What is CVAT (Computer Vision Annotation Tool)?
Published Mar 21, 2022 • 7 min read

What is CVAT?

CVAT is a web-based, open-source image annotation tool originally developed by Intel and now maintained by OpenCV. CVAT provides annotation features for object detection, classification, tracking, and segmentation tasks.

In this post, we will be focusing on CVAT's ability to make object detection annotations on images, although, it has many more capabilities including, CVAT annotation tool for video, CVAT annotation tool for semantic segmentation, CVAT for polygon annotations, and so on.

For an extremely detailed guide of every element in the interface, refer to CVAT's documentation.

CVAT Object Detection Video Tutorial. Subscribe to our YouTube for more!

CVAT is an annotation tool among a group of similar DIY labeling tools including LabelImg computer vision labeling tool.

We recommend trying to label a batch of images yourself (50+) and training a state of the art model like YOLOv4, to see if your computer vision task is already solved with current technologies.

We will be showing the steps used to annotate the public aerial maritime object detection dataset taken from a drone. Although a specific dataset is used, this post is meant to be a general guide on how to label an object detection dataset and how to use labeling tools for object detection. Feel free to another similar aerial imagery dataset.

0:00
/0:07

CVAT labeled image for computer vision

How to Annotate Images with CVAT

If this is the first time you have encountered CVAT, then you want to start by launching the CVAT website, which is the quickest way to start labeling your data.

Once into the CVAT website, you will see a page like this:

CVAT Master Task Page

Launch New CVAT Task

From there, you can launch a new task in CVAT and drag your images in for labeling. You are prompted to specify the class labels of the objects that you would like to detect. Carefully specify these because you'll want to ensure you have all the needed classes before you start labeling.

Once your data is uploaded, navigate back to tasks. From there, you will see a task page.

CVAT Task Page

Enter CVAT Labeling Job

You can create jobs to annotate this dataset and you will have automatically set up the CVAT labeling job when you created the task. Note the task/job semantic hierarchy.

Now you can click into your labeling task and get to work. When you're in the labeling screen you will see the following.

Photo of an image in my labeling task at https://cvat.org/

Drawing Annotations in CVAT

CVAT offers multiple types of shapes for annotation: rectangle (bounding box), polygon, polyline, points, ellipse, cuboid, and tag. Below are examples of how those tools can be used.

You can click "Create Shape" and draw a box around the object you want your detector to detect.

BRIEF 1:
Answer these questions from the CVAT guide:
(a) Who originally developed CVAT, and who maintains it now?
(b) How many images does the guide suggest labeling yourself before training a model?
(c) What do you click to draw a box around an object?
BRIEF 2:
Decide whether each statement agrees with the CVAT guide. Answer yes or no, and quote the words that decide it.
(a) CVAT is a desktop program that runs only on a local machine.
(b) The dataset used in the guide was taken from a drone.
(c) A labeling job has to be set up by hand after the task is created.
The material that follows comes from a different source than the CVAT guide.

DATASET SECTION:

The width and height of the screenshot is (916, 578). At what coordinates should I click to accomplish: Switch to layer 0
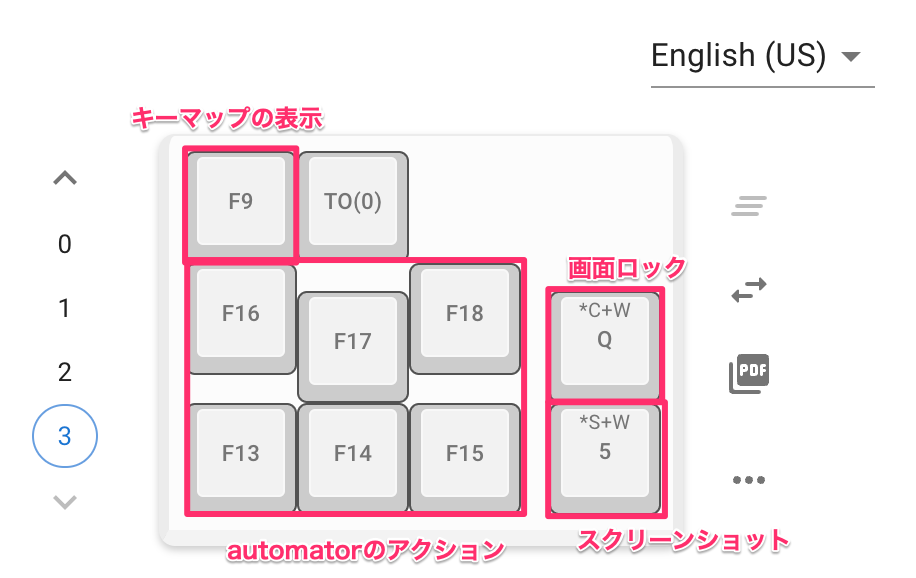coord(65,244)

EXERCISE RESPONSE 1:
(a) Intel originally developed it, and OpenCV now maintains it.
(b) A batch of 50 or more.
(c) "Create Shape".

EXERCISE RESPONSE 2:
(a) No: "CVAT is a web-based, open-source image annotation tool"
(b) Yes: "the public aerial maritime object detection dataset taken from a drone"
(c) No: "you will have automatically set up the CVAT labeling job when you created the task"